Von Hate Speech Betroffene zu bestärken, in den sozialen Medien und darüber hinaus ist das Ziel des NO HATE SPEECH Movement. Die Bewegung fördert die zivile Debattenkultur in Deutschland und wirkt so einer gesellschaftlichen Spaltung entgegen.

Medienschaffende sollen befähigt werden, souverän und kompetent mit Hass und Hetze im Netz umzugehen und Kompetenz-Netzwerke zu schaffen, die im Umgang mit Hassrede im Internet beraten und unterstützen.
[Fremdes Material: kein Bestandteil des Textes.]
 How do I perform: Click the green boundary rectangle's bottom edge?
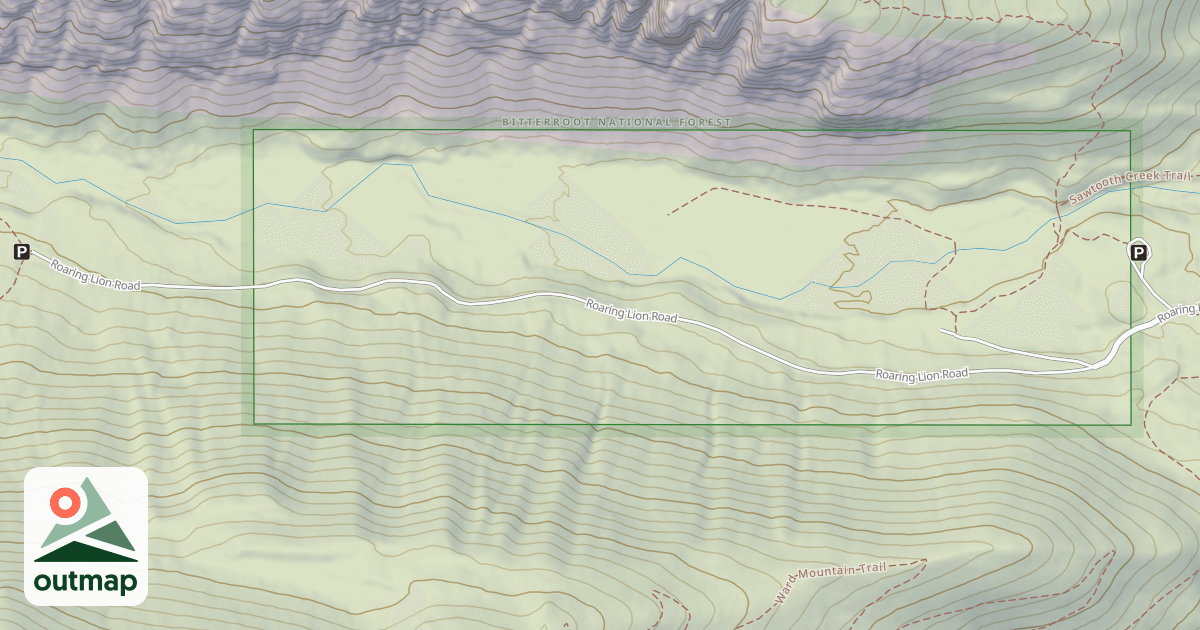[692, 424]
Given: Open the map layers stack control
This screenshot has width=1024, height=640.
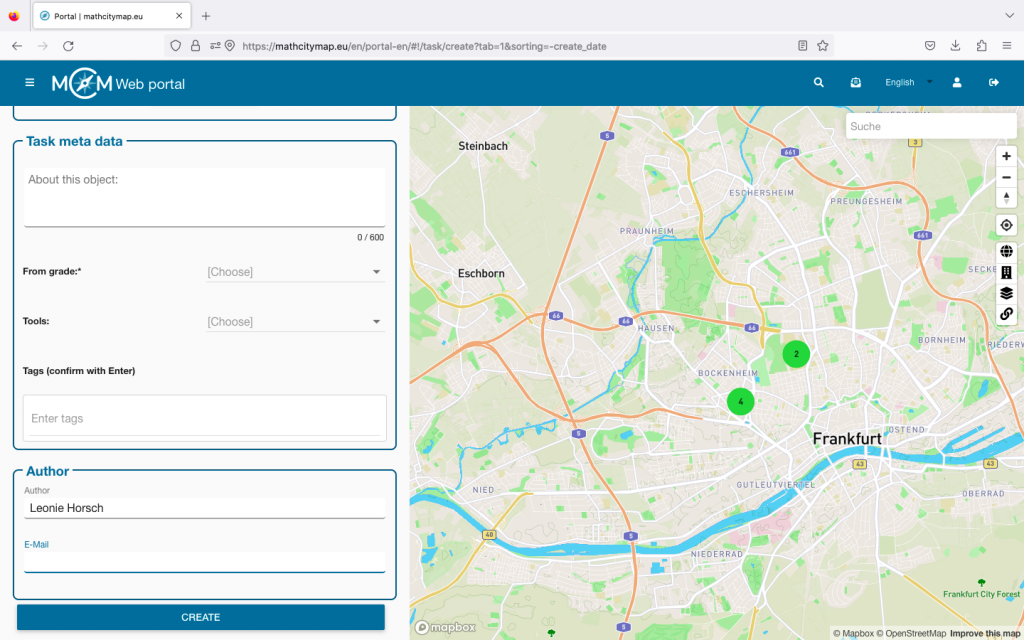Looking at the screenshot, I should [1006, 293].
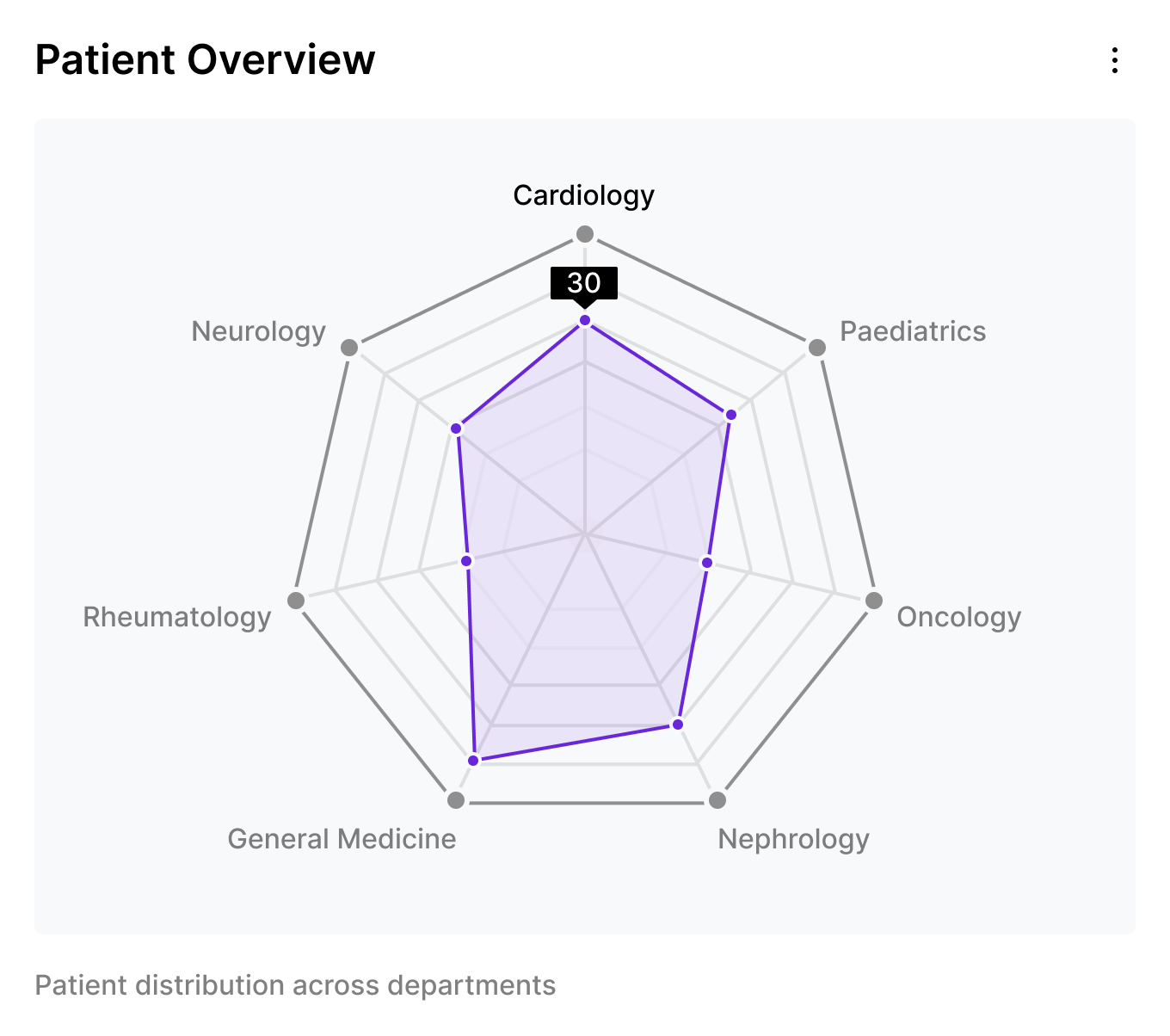Click the gray Oncology outer vertex dot
This screenshot has width=1170, height=1036.
pos(874,601)
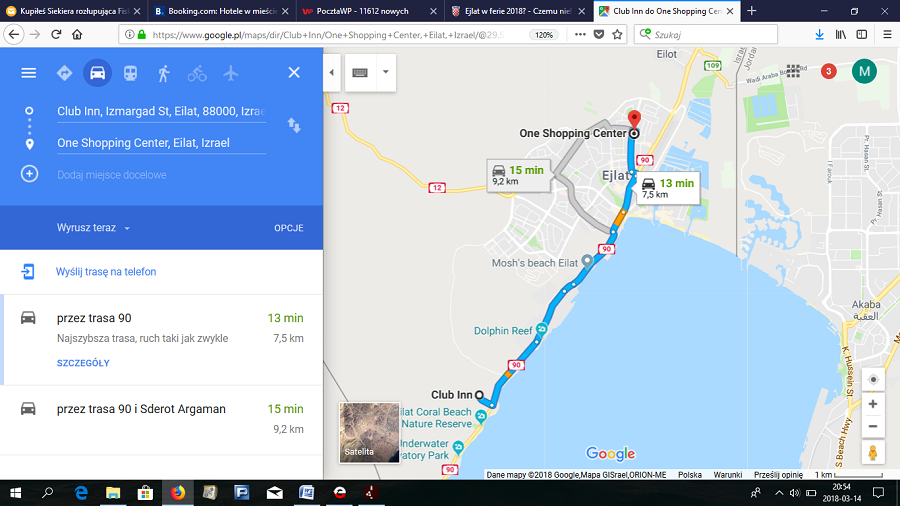
Task: Expand the Wyrusz teraz dropdown
Action: tap(93, 228)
Anleitungen und praxisbezogenen Leitfäden ermöglichen gegen Hate Speech und Hetze im Netz vorzugehen oder sich effektiv dagegen zu schützen.
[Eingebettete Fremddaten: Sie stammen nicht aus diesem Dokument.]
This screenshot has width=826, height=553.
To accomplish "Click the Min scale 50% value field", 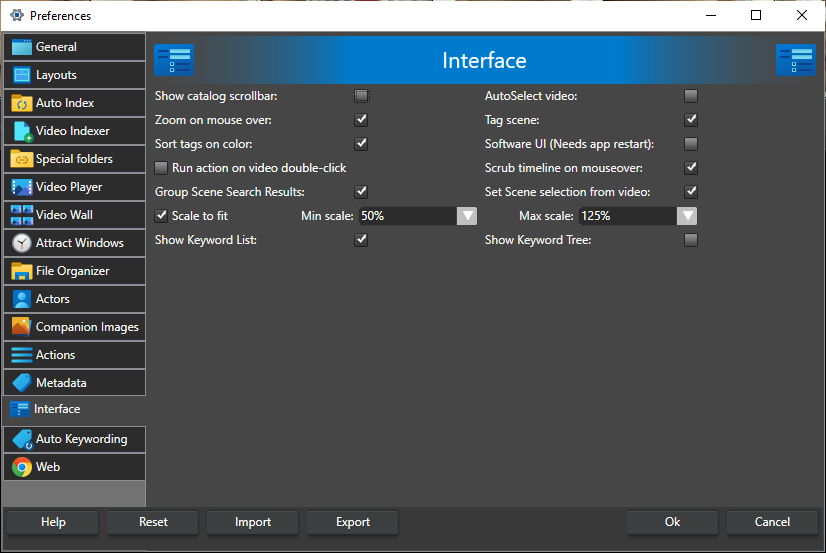I will click(406, 216).
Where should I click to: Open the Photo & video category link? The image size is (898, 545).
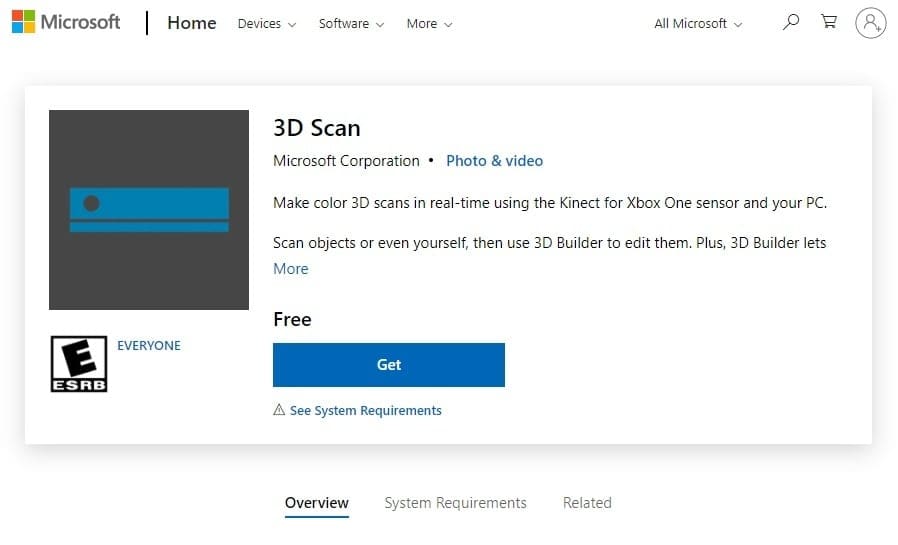coord(494,160)
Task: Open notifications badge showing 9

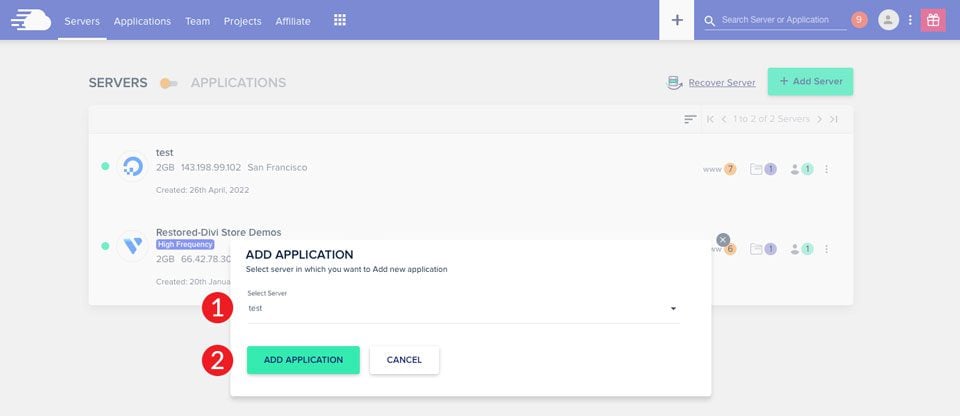Action: tap(859, 20)
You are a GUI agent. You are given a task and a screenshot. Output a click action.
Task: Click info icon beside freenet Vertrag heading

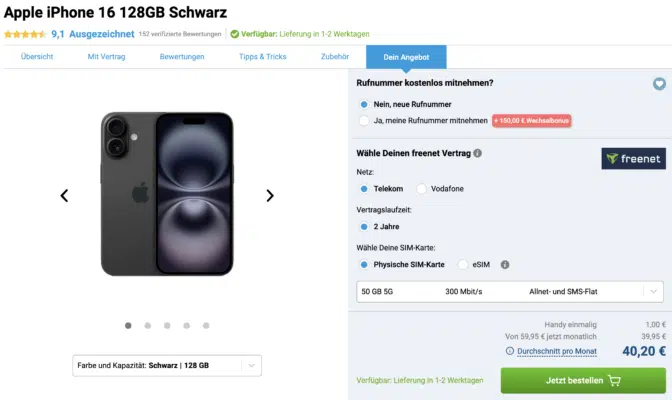(x=477, y=153)
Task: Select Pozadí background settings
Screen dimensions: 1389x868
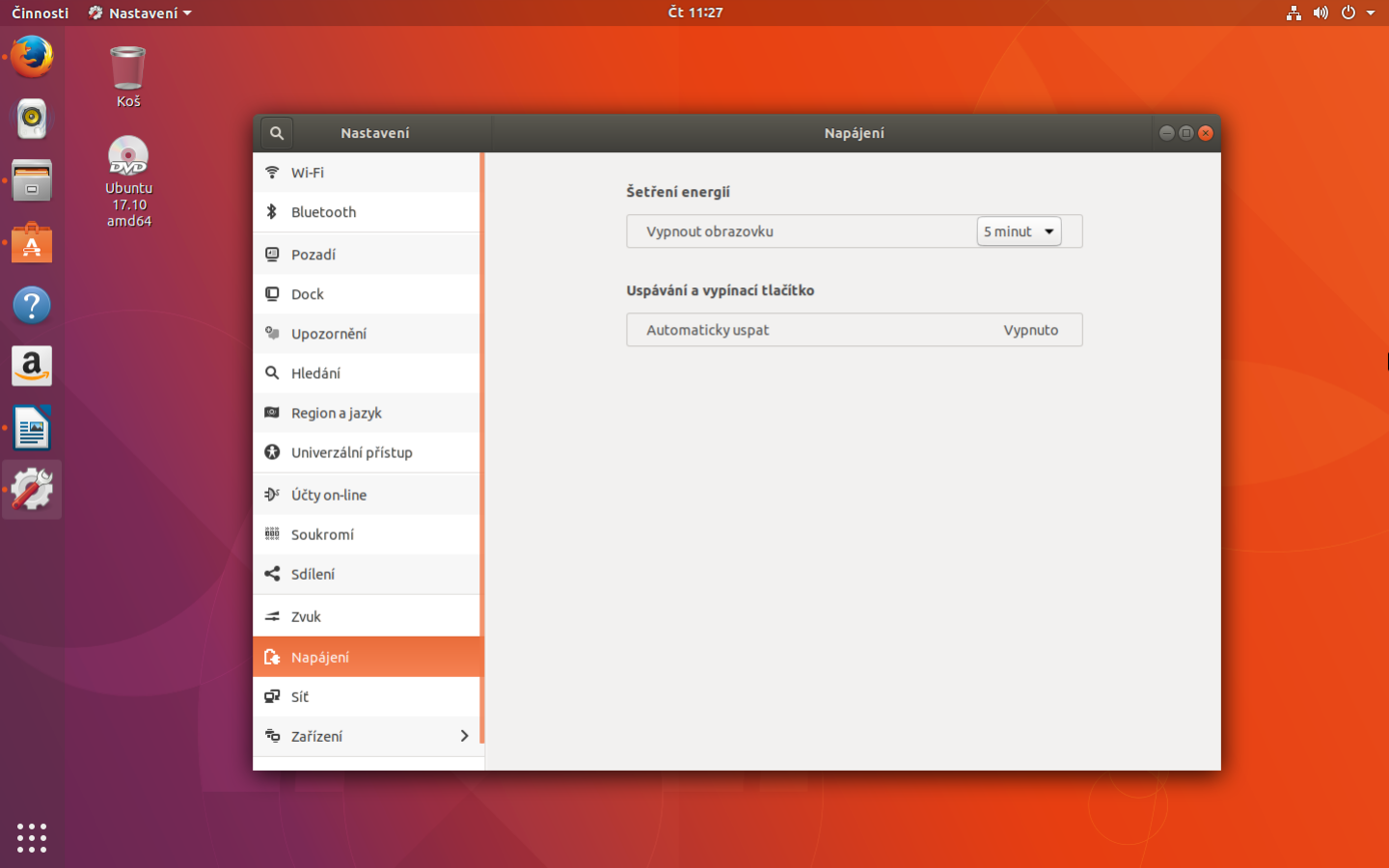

„Jede*r hat das Recht, diskriminierungsfrei zu leben“, fordern die Unterzeichner der Erklärung des Nationalen Komitees der NO HATE SPEECH Bewegung und beziehen sich damit auf die Allgemeine Erklärung der Menschenrechte, die am 10. Dezember vor 69 Jahren von der UNO verabschiedet wurde. Die Unterzeichner sehen sich als Teil einer zivilen Gegenbewegung, die sich dem Hass im Netz durch Gegenrede entgegenstellt. Unterzeichnet haben u. A. Mitglieder des Bundestages wie Renate Künast (Grüne) und Petra Pau (LINKE), Bundesbehörden wie die Antidiskriminierungsstelle des Bundes und die Integrationsbeauftragte der Bundesregierung, Vereine wie die Neuen Deutschen Medienmacher und die Amadeu Antonio Stiftung, die ZEIT-Stiftung Ebelin und Gerd Bucerius, Berufsverbände wie der Deutsche Journalisten-Verband und Einzelpersonen wie Kübra Gümüsay.